**Exercise:** Which lines in the material below contain the word "Select" with matching capitalization? Copy each of them in full.
▬▬▬▬▬▬
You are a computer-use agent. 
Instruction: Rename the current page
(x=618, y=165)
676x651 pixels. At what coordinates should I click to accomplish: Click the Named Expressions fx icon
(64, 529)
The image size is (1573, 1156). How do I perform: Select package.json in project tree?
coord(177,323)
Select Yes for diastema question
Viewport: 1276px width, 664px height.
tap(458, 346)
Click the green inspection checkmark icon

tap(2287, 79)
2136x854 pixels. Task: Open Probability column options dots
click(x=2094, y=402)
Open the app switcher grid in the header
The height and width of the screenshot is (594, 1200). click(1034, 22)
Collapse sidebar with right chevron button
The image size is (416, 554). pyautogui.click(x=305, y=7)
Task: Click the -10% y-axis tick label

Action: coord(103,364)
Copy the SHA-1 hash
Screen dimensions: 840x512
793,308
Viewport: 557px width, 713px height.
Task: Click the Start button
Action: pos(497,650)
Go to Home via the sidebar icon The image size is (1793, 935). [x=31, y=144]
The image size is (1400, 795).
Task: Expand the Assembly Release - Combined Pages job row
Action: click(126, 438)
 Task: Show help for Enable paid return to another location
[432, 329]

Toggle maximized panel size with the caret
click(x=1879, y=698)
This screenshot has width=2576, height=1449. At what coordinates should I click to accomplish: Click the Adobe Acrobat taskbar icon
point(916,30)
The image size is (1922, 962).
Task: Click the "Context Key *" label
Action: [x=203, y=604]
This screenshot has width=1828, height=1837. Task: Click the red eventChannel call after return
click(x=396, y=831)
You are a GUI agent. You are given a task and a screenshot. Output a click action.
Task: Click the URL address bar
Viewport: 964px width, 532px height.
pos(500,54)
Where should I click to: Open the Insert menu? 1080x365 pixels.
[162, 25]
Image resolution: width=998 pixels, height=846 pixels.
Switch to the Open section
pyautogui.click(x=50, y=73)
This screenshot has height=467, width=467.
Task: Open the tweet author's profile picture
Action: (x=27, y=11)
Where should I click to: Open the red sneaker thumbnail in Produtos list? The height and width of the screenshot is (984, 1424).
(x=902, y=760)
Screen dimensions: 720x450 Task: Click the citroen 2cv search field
▬▬▬▬▬▬
**Response:**
The image size is (1573, 1156). How do I perform: Select package.json in project tree?
Select Yes for diastema question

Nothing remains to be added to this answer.